No ECA, título I, encontramos as diretrizes gerais que embasam a política de atendimento, mas vamos nos ater apenas às instituições de acolhimento. O artigo 92 define os princípios a serem adotados por toda entidade que desenvolve programa de acolhimento, mas queremos destacar o item III: “atendimento personalizado e em pequenos grupos”. Ainda no ECA, Título II, Capítulo II sobre as medidas específicas de proteção nos itens XI e XII do artigo 100 encontramos as seguintes determinações respectivamente:

Obrigatoriedade da informação: a criança e o adolescente, respeitado seu estágio de desenvolvimento e capacidade de compreensão, seus pais ou responsável devem ser informados dos seus direitos, dos motivos que determinaram a intervenção e da forma como esta se processa.

Oitiva obrigatória e participação: a criança e o adolescente, em separado ou na companhia dos pais, de responsável ou de pessoa por si indicada, bem como seus pais ou responsável, têm direito de ser ouvidos e a participar nos atos e na definição

da medida de promoção dos direitos e de proteção, sendo sua opinião devidamente considerada pela autoridade judiciária competente (BRASIL, 1990, p.75).

O art. 101 do ECA também vem ressaltar que é necessário, aliás, é garantido como direito da criança e do adolescente, que estes participem da elaboração do Plano Individual de Atendimento, já que suas opiniões devem ser levadas em consideração e os pais ou responsáveis devem ser ouvidos no que diz respeito ao PIA.

Se as crianças não são escutadas, reconhecidas como possuidoras de uma voz própria, e silenciadas, sob tais condições é como se o adulto sempre soubesse do que as crianças precisam, decidindo por elas as melhores vias para alcançar o seu bem-estar.

Essas suposições sobre conhecimento, habilidades e competência moral dos adultos são a base da legitimidade do controle dos adultos sobre a vida das crianças.

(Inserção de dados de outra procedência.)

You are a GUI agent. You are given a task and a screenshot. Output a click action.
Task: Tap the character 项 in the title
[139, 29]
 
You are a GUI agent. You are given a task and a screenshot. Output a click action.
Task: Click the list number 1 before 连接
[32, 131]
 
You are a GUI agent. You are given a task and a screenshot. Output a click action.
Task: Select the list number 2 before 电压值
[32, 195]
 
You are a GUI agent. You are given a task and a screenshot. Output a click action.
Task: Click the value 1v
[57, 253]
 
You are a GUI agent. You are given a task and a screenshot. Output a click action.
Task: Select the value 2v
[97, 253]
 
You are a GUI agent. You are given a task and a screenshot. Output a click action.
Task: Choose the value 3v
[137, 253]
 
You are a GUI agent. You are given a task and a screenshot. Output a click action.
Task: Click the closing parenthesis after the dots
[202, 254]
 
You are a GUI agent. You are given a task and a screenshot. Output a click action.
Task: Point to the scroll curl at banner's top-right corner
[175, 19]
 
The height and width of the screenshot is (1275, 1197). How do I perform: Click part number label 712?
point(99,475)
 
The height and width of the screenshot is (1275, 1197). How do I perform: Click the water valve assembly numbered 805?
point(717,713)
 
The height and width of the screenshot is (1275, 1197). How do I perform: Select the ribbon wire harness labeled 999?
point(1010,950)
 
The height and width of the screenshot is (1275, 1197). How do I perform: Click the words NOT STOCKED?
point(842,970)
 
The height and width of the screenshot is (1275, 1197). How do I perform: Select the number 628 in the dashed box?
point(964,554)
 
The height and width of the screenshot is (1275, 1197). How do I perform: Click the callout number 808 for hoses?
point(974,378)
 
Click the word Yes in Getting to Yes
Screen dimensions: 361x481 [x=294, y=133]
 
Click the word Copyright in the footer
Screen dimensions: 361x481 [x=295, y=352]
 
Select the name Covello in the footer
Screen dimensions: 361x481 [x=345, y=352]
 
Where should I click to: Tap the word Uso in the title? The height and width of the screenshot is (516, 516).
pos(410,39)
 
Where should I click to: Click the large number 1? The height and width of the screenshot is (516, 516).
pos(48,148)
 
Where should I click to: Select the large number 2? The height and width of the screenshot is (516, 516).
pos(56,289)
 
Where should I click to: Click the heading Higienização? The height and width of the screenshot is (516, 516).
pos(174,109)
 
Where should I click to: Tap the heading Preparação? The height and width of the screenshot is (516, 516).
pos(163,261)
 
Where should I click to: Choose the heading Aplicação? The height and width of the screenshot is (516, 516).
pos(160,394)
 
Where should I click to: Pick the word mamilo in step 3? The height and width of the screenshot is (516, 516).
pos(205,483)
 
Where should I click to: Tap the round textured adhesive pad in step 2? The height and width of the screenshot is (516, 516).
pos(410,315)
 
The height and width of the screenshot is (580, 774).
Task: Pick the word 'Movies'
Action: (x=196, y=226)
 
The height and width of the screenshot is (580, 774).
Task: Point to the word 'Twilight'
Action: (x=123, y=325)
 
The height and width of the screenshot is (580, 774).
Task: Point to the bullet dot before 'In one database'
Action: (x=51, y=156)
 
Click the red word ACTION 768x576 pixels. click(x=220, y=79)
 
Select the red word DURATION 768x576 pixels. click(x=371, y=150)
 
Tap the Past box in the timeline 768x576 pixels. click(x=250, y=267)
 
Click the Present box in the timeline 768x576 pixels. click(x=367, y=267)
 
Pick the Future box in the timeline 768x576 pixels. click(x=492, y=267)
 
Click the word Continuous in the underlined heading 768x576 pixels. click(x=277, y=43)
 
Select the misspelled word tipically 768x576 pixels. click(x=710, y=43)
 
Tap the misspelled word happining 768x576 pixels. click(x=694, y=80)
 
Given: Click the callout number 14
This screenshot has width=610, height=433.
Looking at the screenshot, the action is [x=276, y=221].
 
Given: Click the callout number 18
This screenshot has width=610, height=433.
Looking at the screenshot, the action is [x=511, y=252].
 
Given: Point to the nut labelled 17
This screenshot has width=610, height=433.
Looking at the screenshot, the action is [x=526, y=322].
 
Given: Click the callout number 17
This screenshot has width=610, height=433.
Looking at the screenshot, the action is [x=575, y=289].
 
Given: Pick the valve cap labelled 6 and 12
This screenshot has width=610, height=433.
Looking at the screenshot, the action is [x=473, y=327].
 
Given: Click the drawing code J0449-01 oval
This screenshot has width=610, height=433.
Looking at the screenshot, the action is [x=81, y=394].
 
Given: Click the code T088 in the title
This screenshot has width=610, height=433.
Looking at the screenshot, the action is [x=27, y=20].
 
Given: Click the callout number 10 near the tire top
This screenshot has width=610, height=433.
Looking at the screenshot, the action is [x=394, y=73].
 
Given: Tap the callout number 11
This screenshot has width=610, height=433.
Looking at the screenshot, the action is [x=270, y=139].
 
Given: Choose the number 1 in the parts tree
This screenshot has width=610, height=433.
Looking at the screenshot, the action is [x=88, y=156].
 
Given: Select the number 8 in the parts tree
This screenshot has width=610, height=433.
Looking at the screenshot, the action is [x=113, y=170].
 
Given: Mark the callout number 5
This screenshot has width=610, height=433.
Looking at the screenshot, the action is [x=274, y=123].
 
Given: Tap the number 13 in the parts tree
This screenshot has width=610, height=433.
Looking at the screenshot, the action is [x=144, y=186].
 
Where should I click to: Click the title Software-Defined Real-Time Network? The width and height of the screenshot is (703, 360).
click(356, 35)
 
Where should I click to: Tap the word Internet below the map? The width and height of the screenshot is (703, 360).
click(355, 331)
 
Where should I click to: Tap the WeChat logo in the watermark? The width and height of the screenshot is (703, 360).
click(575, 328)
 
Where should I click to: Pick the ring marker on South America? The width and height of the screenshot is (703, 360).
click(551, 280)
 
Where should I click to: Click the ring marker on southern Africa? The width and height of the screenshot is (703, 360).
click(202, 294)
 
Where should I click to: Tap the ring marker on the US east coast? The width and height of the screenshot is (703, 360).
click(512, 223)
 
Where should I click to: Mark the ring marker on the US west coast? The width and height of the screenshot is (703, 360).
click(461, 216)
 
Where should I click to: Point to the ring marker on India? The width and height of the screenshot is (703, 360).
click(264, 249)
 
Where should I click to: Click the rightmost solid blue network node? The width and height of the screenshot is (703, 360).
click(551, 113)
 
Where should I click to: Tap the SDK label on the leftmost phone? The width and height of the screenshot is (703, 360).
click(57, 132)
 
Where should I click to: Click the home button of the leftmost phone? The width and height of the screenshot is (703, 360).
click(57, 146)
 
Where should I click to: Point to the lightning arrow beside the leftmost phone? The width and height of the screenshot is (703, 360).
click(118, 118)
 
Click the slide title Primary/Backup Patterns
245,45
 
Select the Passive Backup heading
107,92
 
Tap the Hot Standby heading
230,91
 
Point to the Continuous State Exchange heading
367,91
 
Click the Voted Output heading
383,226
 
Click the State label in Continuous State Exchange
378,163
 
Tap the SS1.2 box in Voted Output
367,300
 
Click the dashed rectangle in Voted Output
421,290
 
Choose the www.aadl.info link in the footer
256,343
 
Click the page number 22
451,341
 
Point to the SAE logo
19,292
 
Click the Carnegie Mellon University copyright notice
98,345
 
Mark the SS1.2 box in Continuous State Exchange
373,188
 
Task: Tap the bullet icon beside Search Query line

Se pudermos assumir que essas suposições são verdadeiras, então podemos aceitar que é correto que os adultos sempre sejam mediadores em nome das crianças e que as crianças sejam sempre “vistas e não ouvidas” (MÜLLER, 2010, p.47, aspas do autor).

O que não deixa de contribuir para a vulnerabilidade das crianças pois não podemos ignorar que nem sempre o adulto defende os interesses da criança ou conhece de fato suas necessidades. “Não podemos nem mesmo conhecer a experiência de outra pessoa deste mesmo mundo. O melhor que podemos fazer é interpretar a experiência dos outros, ou seja, a expressão de suas experiências à medida que eles as interpretam para si mesmos” (EPSTON et. al, 1998, p. 117). A interpretação da experiência se dá quando esta é organizada em uma estrutura narrativa, é através das histórias que a experiência pode ser interpretada. Partindo deste paradigma só podemos ter acesso a experiência de acolhimento da criança através das suas narrativas, somente a sua voz pode revelar o sentido das suas vivências. Sem escutar a criança não é possível atuar de fato de acordo com a sua singularidade, tornando-a mais vulnerável do que resiliente.